◆ Task requirements ◆
Beginning with the line containing "You are a GUI" and ending at the last line of the records, transcribe each line exactly. Do not include pictures.

◆ Input data ◆
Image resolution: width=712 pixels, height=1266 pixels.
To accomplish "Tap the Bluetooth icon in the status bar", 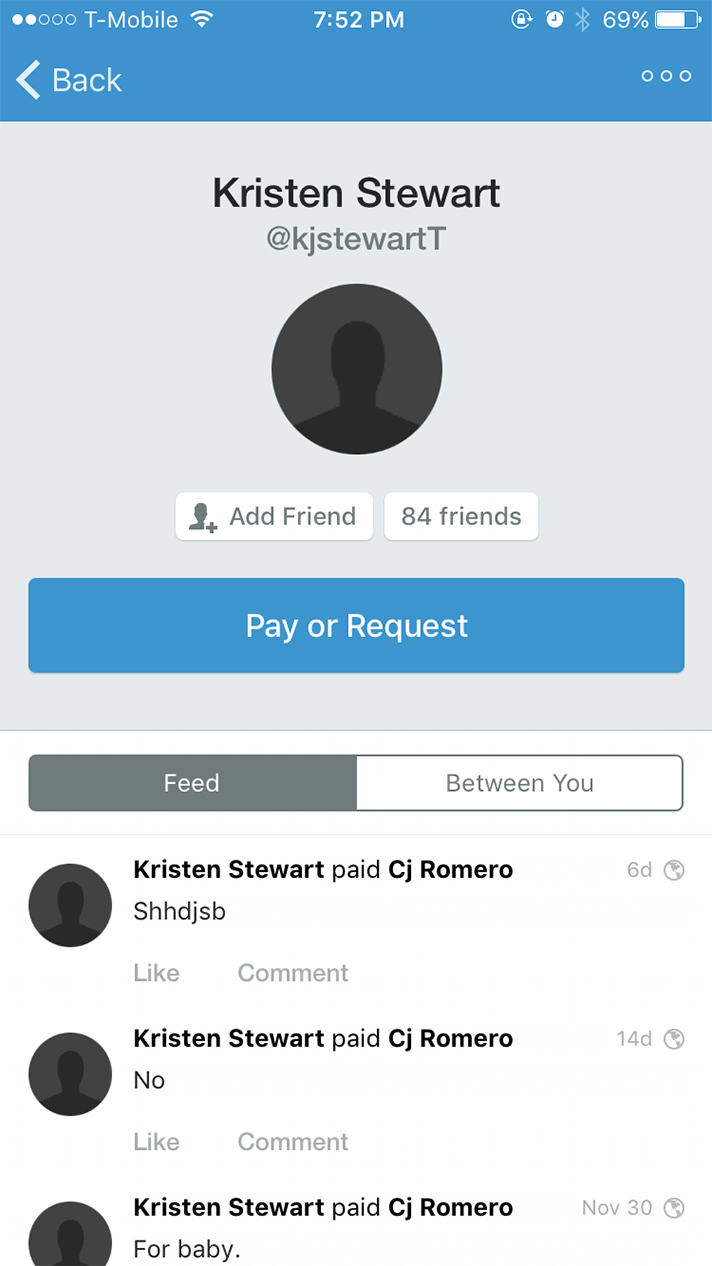I will coord(583,18).
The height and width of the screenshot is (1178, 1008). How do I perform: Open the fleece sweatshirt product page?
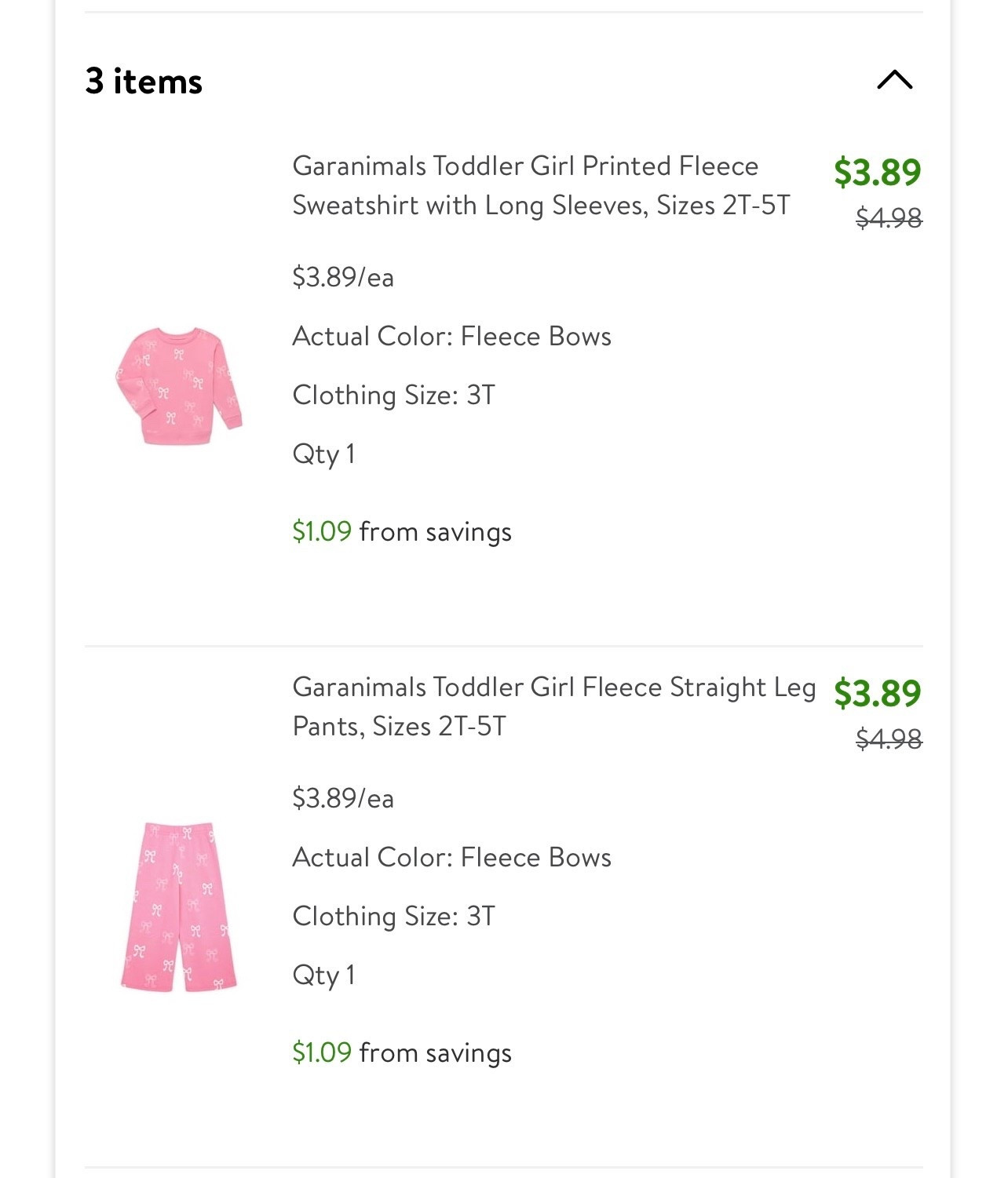point(542,186)
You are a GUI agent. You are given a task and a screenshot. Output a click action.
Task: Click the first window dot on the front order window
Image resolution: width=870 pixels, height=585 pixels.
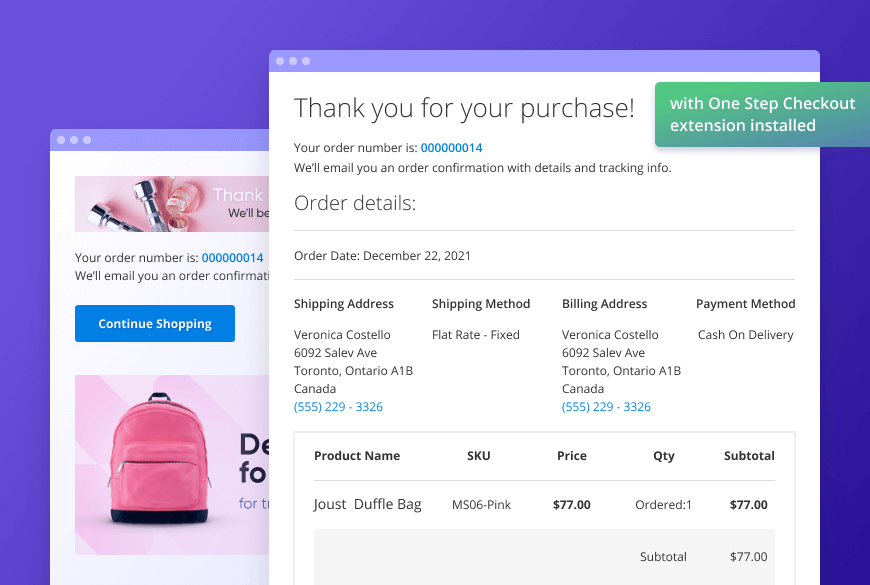(280, 61)
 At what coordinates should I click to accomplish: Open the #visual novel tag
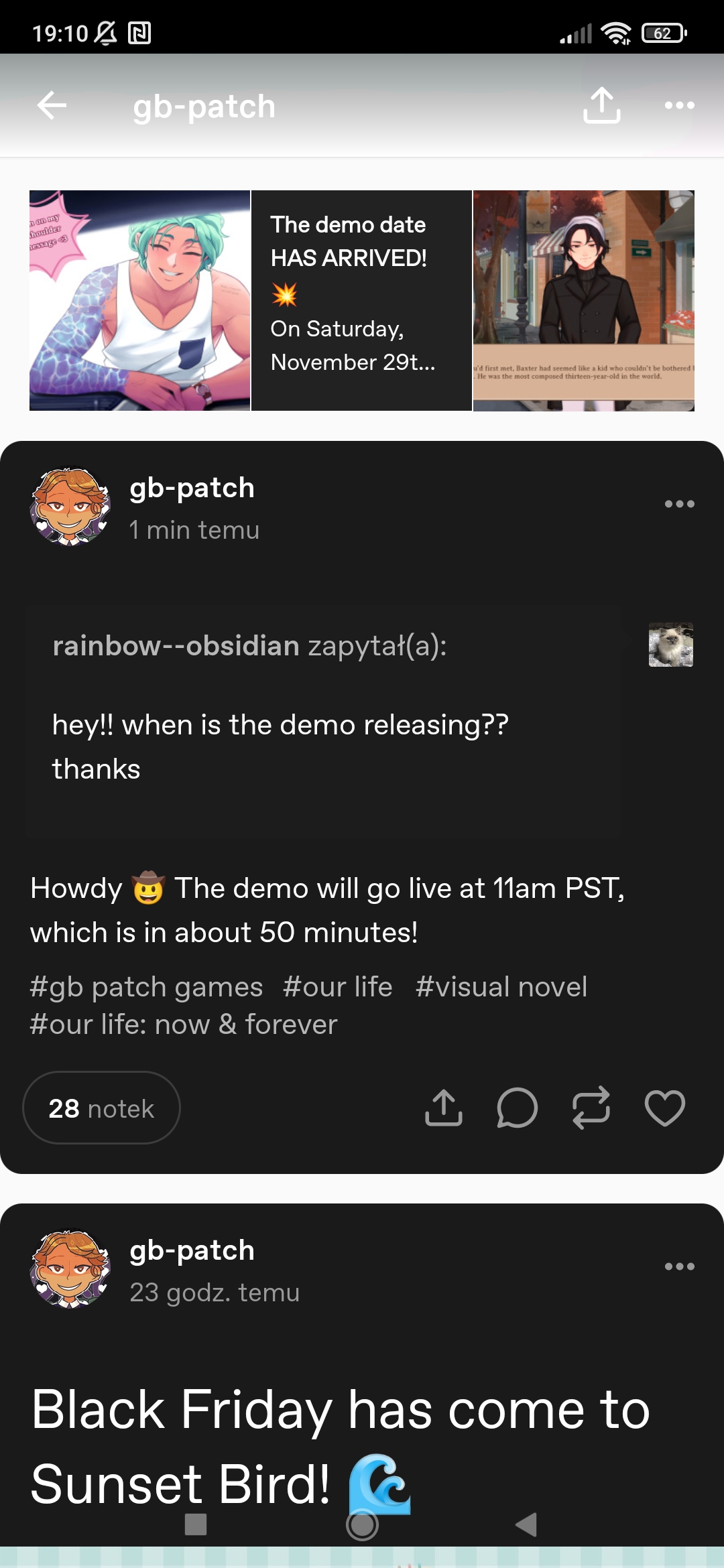pyautogui.click(x=501, y=987)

◆ Solved exercise ◆
You are a GUI agent. You are given a task and a screenshot. Output a click action.
Task: Click the first window dot on the front order window
Image resolution: width=870 pixels, height=585 pixels.
(280, 61)
 At what coordinates should I click to accomplish: Open the #visual novel tag
pyautogui.click(x=501, y=987)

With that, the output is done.